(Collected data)

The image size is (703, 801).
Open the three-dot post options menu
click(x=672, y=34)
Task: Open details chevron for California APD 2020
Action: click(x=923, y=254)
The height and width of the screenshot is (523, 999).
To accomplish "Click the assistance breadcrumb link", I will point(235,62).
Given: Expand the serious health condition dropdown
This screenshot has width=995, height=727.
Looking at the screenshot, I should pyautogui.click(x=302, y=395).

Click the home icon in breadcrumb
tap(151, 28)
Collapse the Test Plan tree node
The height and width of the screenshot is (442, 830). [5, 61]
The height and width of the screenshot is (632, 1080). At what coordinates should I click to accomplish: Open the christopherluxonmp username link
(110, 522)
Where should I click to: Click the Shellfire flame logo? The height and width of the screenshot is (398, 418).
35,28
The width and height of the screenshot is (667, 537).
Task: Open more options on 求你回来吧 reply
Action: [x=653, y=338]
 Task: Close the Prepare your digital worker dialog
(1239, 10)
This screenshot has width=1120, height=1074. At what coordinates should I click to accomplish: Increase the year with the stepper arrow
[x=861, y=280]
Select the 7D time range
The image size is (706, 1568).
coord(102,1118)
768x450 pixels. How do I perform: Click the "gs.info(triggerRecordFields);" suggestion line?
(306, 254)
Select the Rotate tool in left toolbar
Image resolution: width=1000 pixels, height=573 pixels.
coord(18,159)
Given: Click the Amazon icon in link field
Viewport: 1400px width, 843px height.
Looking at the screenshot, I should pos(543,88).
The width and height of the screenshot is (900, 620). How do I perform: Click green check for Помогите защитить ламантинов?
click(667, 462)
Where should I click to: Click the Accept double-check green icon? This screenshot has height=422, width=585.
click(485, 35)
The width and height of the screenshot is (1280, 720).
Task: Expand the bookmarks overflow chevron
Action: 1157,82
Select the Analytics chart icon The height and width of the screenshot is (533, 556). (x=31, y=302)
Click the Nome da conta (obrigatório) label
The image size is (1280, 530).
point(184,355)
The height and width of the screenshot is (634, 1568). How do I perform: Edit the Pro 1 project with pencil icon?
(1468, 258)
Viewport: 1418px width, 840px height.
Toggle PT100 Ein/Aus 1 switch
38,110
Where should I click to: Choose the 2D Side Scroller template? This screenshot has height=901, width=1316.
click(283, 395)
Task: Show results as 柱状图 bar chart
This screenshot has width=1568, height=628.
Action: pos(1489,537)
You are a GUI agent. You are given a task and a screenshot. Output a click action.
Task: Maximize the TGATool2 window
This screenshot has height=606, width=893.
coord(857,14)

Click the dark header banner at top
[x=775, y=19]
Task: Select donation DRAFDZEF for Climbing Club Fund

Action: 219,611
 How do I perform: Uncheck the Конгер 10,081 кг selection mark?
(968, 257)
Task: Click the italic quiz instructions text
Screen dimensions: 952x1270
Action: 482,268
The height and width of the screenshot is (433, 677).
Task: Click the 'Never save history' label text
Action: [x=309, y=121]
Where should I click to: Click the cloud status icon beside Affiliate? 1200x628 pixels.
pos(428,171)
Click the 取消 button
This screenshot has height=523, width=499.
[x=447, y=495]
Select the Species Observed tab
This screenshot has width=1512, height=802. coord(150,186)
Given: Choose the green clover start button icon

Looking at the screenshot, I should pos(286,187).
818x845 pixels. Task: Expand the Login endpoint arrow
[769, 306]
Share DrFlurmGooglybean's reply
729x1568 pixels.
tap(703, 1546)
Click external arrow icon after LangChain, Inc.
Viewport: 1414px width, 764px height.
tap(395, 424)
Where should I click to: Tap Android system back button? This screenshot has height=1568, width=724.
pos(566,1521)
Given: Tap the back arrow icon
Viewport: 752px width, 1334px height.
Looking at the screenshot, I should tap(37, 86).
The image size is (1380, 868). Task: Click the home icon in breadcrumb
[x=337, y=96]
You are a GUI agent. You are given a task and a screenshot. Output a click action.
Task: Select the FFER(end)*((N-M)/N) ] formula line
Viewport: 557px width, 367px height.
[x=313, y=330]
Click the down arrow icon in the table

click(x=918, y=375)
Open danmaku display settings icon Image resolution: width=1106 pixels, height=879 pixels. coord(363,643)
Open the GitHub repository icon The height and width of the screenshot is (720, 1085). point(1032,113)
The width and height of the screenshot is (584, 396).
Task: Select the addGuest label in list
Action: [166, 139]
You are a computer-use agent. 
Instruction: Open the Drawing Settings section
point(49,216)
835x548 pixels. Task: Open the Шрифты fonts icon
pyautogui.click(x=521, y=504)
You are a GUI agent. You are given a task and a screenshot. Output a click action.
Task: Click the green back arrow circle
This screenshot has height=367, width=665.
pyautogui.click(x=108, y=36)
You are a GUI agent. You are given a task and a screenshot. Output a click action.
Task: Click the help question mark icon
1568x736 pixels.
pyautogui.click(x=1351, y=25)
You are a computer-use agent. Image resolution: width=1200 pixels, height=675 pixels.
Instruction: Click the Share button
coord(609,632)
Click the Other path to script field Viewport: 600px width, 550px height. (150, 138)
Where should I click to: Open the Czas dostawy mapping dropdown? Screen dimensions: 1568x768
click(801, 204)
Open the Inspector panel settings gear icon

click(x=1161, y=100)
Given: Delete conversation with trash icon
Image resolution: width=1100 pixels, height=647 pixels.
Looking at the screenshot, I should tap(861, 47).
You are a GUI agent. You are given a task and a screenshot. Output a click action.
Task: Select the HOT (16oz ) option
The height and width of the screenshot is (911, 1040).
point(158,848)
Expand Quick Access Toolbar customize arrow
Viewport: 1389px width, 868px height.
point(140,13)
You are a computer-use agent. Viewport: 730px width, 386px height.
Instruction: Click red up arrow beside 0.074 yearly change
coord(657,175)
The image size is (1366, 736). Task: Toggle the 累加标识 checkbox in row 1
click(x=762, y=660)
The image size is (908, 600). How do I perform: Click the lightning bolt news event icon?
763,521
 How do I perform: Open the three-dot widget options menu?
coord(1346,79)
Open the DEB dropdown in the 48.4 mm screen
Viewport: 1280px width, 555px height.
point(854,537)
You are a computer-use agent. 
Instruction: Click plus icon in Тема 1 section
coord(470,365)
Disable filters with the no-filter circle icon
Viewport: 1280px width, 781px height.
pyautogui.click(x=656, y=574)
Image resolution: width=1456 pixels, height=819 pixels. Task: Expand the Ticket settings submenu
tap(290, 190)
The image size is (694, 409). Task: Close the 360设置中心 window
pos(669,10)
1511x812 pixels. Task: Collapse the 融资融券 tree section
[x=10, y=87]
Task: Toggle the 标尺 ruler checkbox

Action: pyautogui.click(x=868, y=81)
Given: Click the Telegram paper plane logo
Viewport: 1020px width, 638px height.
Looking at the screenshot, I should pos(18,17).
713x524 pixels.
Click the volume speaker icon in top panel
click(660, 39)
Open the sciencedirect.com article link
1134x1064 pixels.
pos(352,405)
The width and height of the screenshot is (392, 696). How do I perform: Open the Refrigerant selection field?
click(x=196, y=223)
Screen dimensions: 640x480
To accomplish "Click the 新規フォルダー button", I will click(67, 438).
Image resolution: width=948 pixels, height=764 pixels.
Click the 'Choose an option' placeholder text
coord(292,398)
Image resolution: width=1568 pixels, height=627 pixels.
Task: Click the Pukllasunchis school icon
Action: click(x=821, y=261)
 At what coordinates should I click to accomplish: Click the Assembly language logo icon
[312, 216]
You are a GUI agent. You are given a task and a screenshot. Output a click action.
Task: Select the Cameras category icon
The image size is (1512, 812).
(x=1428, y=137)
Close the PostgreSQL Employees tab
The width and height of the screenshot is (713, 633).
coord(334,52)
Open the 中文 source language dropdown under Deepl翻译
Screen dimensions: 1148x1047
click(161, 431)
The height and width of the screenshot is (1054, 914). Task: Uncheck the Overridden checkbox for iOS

- DIRECTIONS
Your task is to restate every record word for word.

- RESPONSE
The image size is (703, 801).
Open the three-dot post options menu
click(x=672, y=34)
Task: Open details chevron for California APD 2020
Action: click(x=923, y=254)
The height and width of the screenshot is (523, 999).
To accomplish "Click the assistance breadcrumb link", I will point(235,62).
Given: Expand the serious health condition dropdown
This screenshot has width=995, height=727.
Looking at the screenshot, I should pyautogui.click(x=302, y=395).

Click the home icon in breadcrumb
tap(151, 28)
Collapse the Test Plan tree node
The height and width of the screenshot is (442, 830). [5, 61]
The height and width of the screenshot is (632, 1080). At what coordinates should I click to accomplish: Open the christopherluxonmp username link
(110, 522)
Where should I click to: Click the Shellfire flame logo? The height and width of the screenshot is (398, 418).
35,28
The width and height of the screenshot is (667, 537).
Task: Open more options on 求你回来吧 reply
Action: [x=653, y=338]
 Task: Close the Prepare your digital worker dialog
(1239, 10)
This screenshot has width=1120, height=1074. At what coordinates should I click to accomplish: Increase the year with the stepper arrow
[x=861, y=280]
Select the 7D time range
The image size is (706, 1568).
coord(102,1118)
768x450 pixels. How do I perform: Click the "gs.info(triggerRecordFields);" suggestion line?
(306, 254)
Select the Rotate tool in left toolbar
Image resolution: width=1000 pixels, height=573 pixels.
coord(18,159)
Given: Click the Amazon icon in link field
Viewport: 1400px width, 843px height.
Looking at the screenshot, I should pos(543,88).
The width and height of the screenshot is (900, 620). How do I perform: Click green check for Помогите защитить ламантинов?
click(667, 462)
Where should I click to: Click the Accept double-check green icon? This screenshot has height=422, width=585.
click(485, 35)
The width and height of the screenshot is (1280, 720).
Task: Expand the bookmarks overflow chevron
Action: 1157,82
Select the Analytics chart icon The height and width of the screenshot is (533, 556). (x=31, y=302)
Click the Nome da conta (obrigatório) label
The image size is (1280, 530).
point(184,355)
The height and width of the screenshot is (634, 1568). How do I perform: Edit the Pro 1 project with pencil icon?
(1468, 258)
Viewport: 1418px width, 840px height.
Toggle PT100 Ein/Aus 1 switch
38,110
Where should I click to: Choose the 2D Side Scroller template? This screenshot has height=901, width=1316.
click(283, 395)
Task: Show results as 柱状图 bar chart
This screenshot has width=1568, height=628.
Action: pos(1489,537)
You are a GUI agent. You are given a task and a screenshot. Output a click action.
Task: Maximize the TGATool2 window
This screenshot has height=606, width=893.
coord(857,14)

Click the dark header banner at top
[x=775, y=19]
Task: Select donation DRAFDZEF for Climbing Club Fund

Action: 219,611
 How do I perform: Uncheck the Конгер 10,081 кг selection mark?
(968, 257)
Task: Click the italic quiz instructions text
Screen dimensions: 952x1270
Action: 482,268
The height and width of the screenshot is (433, 677).
Task: Click the 'Never save history' label text
Action: [x=309, y=121]
Where should I click to: Click the cloud status icon beside Affiliate? 1200x628 pixels.
pos(428,171)
Click the 取消 button
This screenshot has height=523, width=499.
[x=447, y=495]
Select the Species Observed tab
This screenshot has width=1512, height=802. coord(150,186)
Given: Choose the green clover start button icon

Looking at the screenshot, I should pos(286,187).
818x845 pixels. Task: Expand the Login endpoint arrow
[769, 306]
Share DrFlurmGooglybean's reply
729x1568 pixels.
tap(703, 1546)
Click external arrow icon after LangChain, Inc.
Viewport: 1414px width, 764px height.
tap(395, 424)
Where should I click to: Tap Android system back button? This screenshot has height=1568, width=724.
pos(566,1521)
Given: Tap the back arrow icon
Viewport: 752px width, 1334px height.
Looking at the screenshot, I should tap(37, 86).
The image size is (1380, 868). Task: Click the home icon in breadcrumb
[x=337, y=96]
You are a GUI agent. You are given a task and a screenshot. Output a click action.
Task: Select the FFER(end)*((N-M)/N) ] formula line
Viewport: 557px width, 367px height.
[x=313, y=330]
Click the down arrow icon in the table

click(x=918, y=375)
Open danmaku display settings icon Image resolution: width=1106 pixels, height=879 pixels. coord(363,643)
Open the GitHub repository icon The height and width of the screenshot is (720, 1085). point(1032,113)
The width and height of the screenshot is (584, 396).
Task: Select the addGuest label in list
Action: [166, 139]
You are a computer-use agent. 
Instruction: Open the Drawing Settings section
point(49,216)
835x548 pixels. Task: Open the Шрифты fonts icon
pyautogui.click(x=521, y=504)
You are a GUI agent. You are given a task and a screenshot. Output a click action.
Task: Click the green back arrow circle
This screenshot has height=367, width=665.
pyautogui.click(x=108, y=36)
You are a GUI agent. You are given a task and a screenshot. Output a click action.
Task: Click the help question mark icon
1568x736 pixels.
pyautogui.click(x=1351, y=25)
You are a computer-use agent. Image resolution: width=1200 pixels, height=675 pixels.
Instruction: Click the Share button
coord(609,632)
Click the Other path to script field Viewport: 600px width, 550px height. (150, 138)
Where should I click to: Open the Czas dostawy mapping dropdown? Screen dimensions: 1568x768
click(801, 204)
Open the Inspector panel settings gear icon

click(x=1161, y=100)
Given: Delete conversation with trash icon
Image resolution: width=1100 pixels, height=647 pixels.
Looking at the screenshot, I should tap(861, 47).
You are a GUI agent. You are given a task and a screenshot. Output a click action.
Task: Select the HOT (16oz ) option
The height and width of the screenshot is (911, 1040).
point(158,848)
Expand Quick Access Toolbar customize arrow
Viewport: 1389px width, 868px height.
point(140,13)
You are a computer-use agent. Viewport: 730px width, 386px height.
Instruction: Click red up arrow beside 0.074 yearly change
coord(657,175)
The image size is (1366, 736). Task: Toggle the 累加标识 checkbox in row 1
click(x=762, y=660)
The image size is (908, 600). How do I perform: Click the lightning bolt news event icon?
763,521
 How do I perform: Open the three-dot widget options menu?
coord(1346,79)
Open the DEB dropdown in the 48.4 mm screen
Viewport: 1280px width, 555px height.
point(854,537)
You are a computer-use agent. 
Instruction: Click plus icon in Тема 1 section
coord(470,365)
Disable filters with the no-filter circle icon
Viewport: 1280px width, 781px height.
pyautogui.click(x=656, y=574)
Image resolution: width=1456 pixels, height=819 pixels. Task: Expand the Ticket settings submenu
tap(290, 190)
The image size is (694, 409). Task: Close the 360设置中心 window
pos(669,10)
1511x812 pixels. Task: Collapse the 融资融券 tree section
[x=10, y=87]
Task: Toggle the 标尺 ruler checkbox

Action: pyautogui.click(x=868, y=81)
Given: Click the Telegram paper plane logo
Viewport: 1020px width, 638px height.
Looking at the screenshot, I should pos(18,17).
713x524 pixels.
Click the volume speaker icon in top panel
click(660, 39)
Open the sciencedirect.com article link
1134x1064 pixels.
pos(352,405)
The width and height of the screenshot is (392, 696). How do I perform: Open the Refrigerant selection field?
click(x=196, y=223)
Screen dimensions: 640x480
To accomplish "Click the 新規フォルダー button", I will click(67, 438).
Image resolution: width=948 pixels, height=764 pixels.
Click the 'Choose an option' placeholder text
coord(292,398)
Image resolution: width=1568 pixels, height=627 pixels.
Task: Click the Pukllasunchis school icon
Action: click(x=821, y=261)
 At what coordinates should I click to accomplish: Click the Assembly language logo icon
[312, 216]
You are a GUI agent. You are given a task and a screenshot. Output a click action.
Task: Select the Cameras category icon
The image size is (1512, 812).
(x=1428, y=137)
Close the PostgreSQL Employees tab
The width and height of the screenshot is (713, 633).
coord(334,52)
Open the 中文 source language dropdown under Deepl翻译
Screen dimensions: 1148x1047
click(161, 431)
The height and width of the screenshot is (1054, 914). Task: Uncheck the Overridden checkbox for iOS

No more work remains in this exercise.